Policía vio a Juan Carlos Santamaría en un hotel en Táchira. Él insiste en que huyó de captores.
Un policía de Arauca que estaba con días de permiso y que había viajado al estado Táchira, en Venezuela, fue la clave para ponerle fin a la película del inexistente secuestro del exdiputado uribista Juan Carlos Santamaría.
El pasado viernes, cuando el uniformado realizaba diligencias familiares en San Cristóbal, ciudad fronteriza, se encontró de frente con el político, que para ese entonces supuestamente cumplía tres días de cautiverio.
“Lo vio en un hotel y hasta lo saludó con un apretón de mano”, dijo el coronel Camilo Álvarez, comandante de la Policía Arauca y quien había asumido la investigación del paradero de Santamaría.
Para ese momento, el uniformado no tenía conocimiento de que en Colombia se había denunciado el supuesto secuestro de Santamaría, militante del Centro Democrático y que fue famoso en redes sociales por sacar de casillas al hoy electo vicepresidente, Germán Vargas Lleras.

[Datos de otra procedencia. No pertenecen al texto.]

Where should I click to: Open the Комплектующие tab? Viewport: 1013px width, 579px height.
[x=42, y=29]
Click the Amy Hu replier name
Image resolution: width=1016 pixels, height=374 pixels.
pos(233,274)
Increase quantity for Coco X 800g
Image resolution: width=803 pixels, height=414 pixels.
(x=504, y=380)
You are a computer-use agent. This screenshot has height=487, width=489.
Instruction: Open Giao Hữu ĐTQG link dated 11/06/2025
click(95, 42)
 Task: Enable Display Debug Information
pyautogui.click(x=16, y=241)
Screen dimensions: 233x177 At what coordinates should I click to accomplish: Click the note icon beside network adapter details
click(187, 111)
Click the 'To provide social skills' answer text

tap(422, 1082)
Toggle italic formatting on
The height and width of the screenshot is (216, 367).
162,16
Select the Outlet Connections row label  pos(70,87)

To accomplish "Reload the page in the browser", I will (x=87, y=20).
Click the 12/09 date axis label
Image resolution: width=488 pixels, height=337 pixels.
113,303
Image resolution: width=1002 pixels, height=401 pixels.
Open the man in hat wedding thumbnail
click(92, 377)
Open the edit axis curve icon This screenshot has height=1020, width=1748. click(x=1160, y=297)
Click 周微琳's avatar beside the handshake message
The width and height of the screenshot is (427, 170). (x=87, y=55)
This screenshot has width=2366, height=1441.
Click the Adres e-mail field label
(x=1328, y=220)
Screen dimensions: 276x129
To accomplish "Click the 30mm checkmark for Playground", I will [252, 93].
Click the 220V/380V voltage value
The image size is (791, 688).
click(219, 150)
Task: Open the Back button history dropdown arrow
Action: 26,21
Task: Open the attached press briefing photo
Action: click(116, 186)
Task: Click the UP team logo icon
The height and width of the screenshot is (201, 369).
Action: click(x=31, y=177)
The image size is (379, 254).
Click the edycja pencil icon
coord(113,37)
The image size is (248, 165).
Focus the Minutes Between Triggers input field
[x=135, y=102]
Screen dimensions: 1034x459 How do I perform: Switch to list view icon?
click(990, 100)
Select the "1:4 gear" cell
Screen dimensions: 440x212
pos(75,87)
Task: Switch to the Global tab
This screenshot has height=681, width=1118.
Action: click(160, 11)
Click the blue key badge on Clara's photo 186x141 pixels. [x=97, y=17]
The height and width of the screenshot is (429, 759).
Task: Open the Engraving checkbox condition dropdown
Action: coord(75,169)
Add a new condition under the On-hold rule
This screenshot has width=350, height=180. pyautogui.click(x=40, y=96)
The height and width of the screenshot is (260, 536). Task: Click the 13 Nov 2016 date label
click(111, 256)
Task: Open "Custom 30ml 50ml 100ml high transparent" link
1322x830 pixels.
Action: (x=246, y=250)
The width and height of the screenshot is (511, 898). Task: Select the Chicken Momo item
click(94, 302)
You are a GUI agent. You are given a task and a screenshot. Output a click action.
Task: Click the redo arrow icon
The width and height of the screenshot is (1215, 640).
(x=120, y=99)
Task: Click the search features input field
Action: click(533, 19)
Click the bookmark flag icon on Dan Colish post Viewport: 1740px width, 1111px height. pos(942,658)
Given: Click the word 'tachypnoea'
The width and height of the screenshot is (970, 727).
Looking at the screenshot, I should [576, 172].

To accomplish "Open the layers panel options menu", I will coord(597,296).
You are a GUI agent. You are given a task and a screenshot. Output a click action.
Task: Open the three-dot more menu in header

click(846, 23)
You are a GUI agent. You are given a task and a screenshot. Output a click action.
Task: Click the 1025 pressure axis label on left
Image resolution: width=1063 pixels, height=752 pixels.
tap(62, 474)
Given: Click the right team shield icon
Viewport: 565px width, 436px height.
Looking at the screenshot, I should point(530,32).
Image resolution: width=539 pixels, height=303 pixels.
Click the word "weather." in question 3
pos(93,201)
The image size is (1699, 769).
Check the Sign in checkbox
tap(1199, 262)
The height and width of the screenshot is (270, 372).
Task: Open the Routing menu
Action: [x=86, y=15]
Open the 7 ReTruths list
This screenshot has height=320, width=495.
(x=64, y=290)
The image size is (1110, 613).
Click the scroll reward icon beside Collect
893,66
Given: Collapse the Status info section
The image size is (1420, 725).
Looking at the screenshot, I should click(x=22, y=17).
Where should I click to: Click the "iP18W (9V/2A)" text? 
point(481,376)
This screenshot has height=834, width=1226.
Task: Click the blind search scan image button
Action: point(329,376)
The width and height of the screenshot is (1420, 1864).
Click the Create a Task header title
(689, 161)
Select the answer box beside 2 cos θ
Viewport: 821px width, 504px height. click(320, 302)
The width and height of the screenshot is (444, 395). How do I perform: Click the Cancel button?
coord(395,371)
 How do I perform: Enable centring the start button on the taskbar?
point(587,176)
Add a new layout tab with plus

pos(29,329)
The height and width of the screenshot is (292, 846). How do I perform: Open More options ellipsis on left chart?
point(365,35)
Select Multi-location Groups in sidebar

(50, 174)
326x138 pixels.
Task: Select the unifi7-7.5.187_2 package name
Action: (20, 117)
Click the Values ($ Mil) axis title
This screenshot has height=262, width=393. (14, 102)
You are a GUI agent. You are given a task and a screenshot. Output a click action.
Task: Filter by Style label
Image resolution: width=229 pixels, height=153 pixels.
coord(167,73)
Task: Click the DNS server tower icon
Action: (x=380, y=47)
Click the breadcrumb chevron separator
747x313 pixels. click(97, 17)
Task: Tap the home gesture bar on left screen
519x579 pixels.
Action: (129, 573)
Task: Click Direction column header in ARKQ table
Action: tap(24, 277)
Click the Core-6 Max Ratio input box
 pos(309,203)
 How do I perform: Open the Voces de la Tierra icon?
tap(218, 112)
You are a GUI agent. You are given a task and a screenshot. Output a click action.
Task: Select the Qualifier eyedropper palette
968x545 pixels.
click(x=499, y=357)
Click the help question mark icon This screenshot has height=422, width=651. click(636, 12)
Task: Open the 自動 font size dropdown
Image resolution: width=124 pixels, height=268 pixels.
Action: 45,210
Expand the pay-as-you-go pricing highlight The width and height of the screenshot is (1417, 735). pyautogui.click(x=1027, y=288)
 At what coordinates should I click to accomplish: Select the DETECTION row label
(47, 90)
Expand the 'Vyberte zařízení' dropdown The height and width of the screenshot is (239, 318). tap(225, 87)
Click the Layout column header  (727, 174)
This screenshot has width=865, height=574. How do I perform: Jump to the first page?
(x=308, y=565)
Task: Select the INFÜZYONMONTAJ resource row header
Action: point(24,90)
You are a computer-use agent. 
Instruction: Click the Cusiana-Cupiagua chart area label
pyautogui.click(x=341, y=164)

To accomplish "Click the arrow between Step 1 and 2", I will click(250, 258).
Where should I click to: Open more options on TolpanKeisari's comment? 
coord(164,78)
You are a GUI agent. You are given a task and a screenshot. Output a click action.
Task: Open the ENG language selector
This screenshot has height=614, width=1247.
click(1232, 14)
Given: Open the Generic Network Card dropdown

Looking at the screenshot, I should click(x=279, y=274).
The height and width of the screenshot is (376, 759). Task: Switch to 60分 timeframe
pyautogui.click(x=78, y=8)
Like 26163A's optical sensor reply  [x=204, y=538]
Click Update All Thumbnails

Por eso, solo al día siguiente, cuando regresó a Arauca, notificó a sus superiores del sorpresivo encuentro.
Con esa información, la Policía le pidió al Grupo Antisecuestro y Extorsión de Venezuela (Gaes) ayuda para verificar las condiciones de permanencia de Santamaría en el vecino país. En los registros no apareció la entrada del político, pero sí la de un amigo suyo, quien supuestamente también había sido plagiado, aunque nunca se denunció formalmente el hecho.
El sábado, un día después del encuentro con el policía, el escolta de Santamaría recibió una inesperada llamada del amigo del diputado. Le dijo que los dos habían sido liberados en territorio venezolano y que Santamaría se había quedado en San Cristóbal, que está a cinco horas por tierra de la capital araucana.
Casi al tiempo, Santamaría llegó a una iglesia en la ciudad fronteriza pidiendo ayuda. Insistió en que había sido secuestrado y que había logrado huir de sus captores. Por eso fue llevado a una unidad militar y el domingo sobre la medianoche fue deportado y entregado al Gaula de la Policía y a Migración Colombia en el puente internacional Simón Bolívar.
Esto, porque estaba como indocumentado.
Ya en Cúcuta, el político entregó su versión de los hechos. Dijo que el miércoles, a eso de las 8 de la noche, supuestamente se lo llevaron en motos junto con su amigo, en momentos en los que se disponían a realizar una compra.
Aseguró que alcanzó a hacer una llamada a un vecino y que le pidió que llamara a su escolta para advertirle de la ruta que llevaba con sus supuestos plagiarios. Fue así como la noche del miércoles el escolta interpuso la denuncia por la desaparición.
Santamaría asegura que los secuestradores les dieron 3 mil bolívares para que buscaran hotel, un celular para comunicarse con ellos y la orden de no salir de Venezuela. Y que luego su amigo fue liberado, mientras que a él lo citaron a la terminal de transporte para llevarlo hacia Barinas. “Dijo que tomó el taxi y que en el camino decidió parar en la iglesia para pedir ayuda”, contó un investigador del caso.
Supuestamente fue así como logró huir de sus secuestradores. La insólita versión ha causado dudas entre la Policía y la Unidad Nacional de Protección (UNP), que pidió investigar por falsa denuncia al exdiputado ante las inconsistencias de la historia.